How to Assess Resident Applicants' Core Competencies
There is no right or wrong way to use the sheet, says Shuman. During the first year she implemented the sheet, she used it to score interviewed candidates and to break ties between them.
Shuman and Philp agree that the competency score sheet has given them a more well-rounded view of candidates.
“There are many people who look good on paper, but when they come [in for an interview] it’s a wrong fit for your department’s culture,” Shuman explains.
Additionally, the score sheet has made the selection process more streamlined and objective.
In the future, Shuman and Philp hope to use the scores generated by the competency score sheet to:
- Compare applicant scores with the scores of current residents and recent graduates
- Compare competency scores with satisfaction of and about residents
- Adjust weight given to competency criteria
By identifying specific items and assigning numeric values to each element of the ERAS application, coordinators have an easier time sorting applications, save time during the busy recruitment season, and are better able to select the best candidates based on their program’s values.

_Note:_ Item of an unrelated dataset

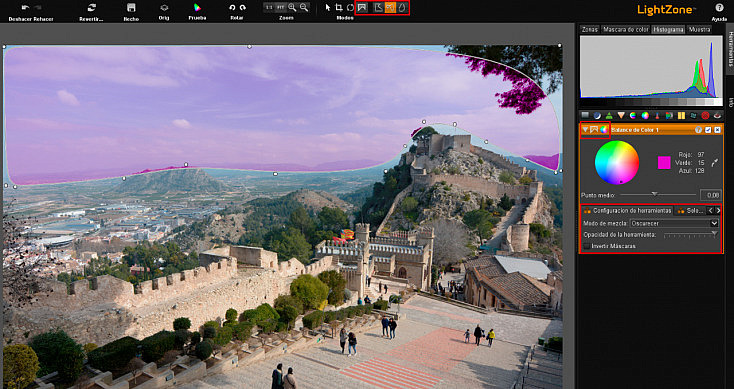734x389 pixels.
Task: Switch to the Zonas tab
Action: [x=590, y=29]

Tips for prescreening applications
Keep the following in mind when reviewing applications:
- Account for all dates listed. If there is a break, look for the reason.
- Note the applicants’ interests to get an idea of whether they work well in teams and have manual dexterity and problem-solving skills. Additionally, most physicians work and interact with multiple caregivers. Hobbies or interests involving team sports may indicate the ability of the applicant to work well with others.
- Read letters of recommendation and MSPEs closely because they give insight into any problems or issues with authority, professionalism, or communication skills.
- Pay attention to who the letters are from—there should be letters from the department chair and faculty from the clinical specialty to which the applicant is applying.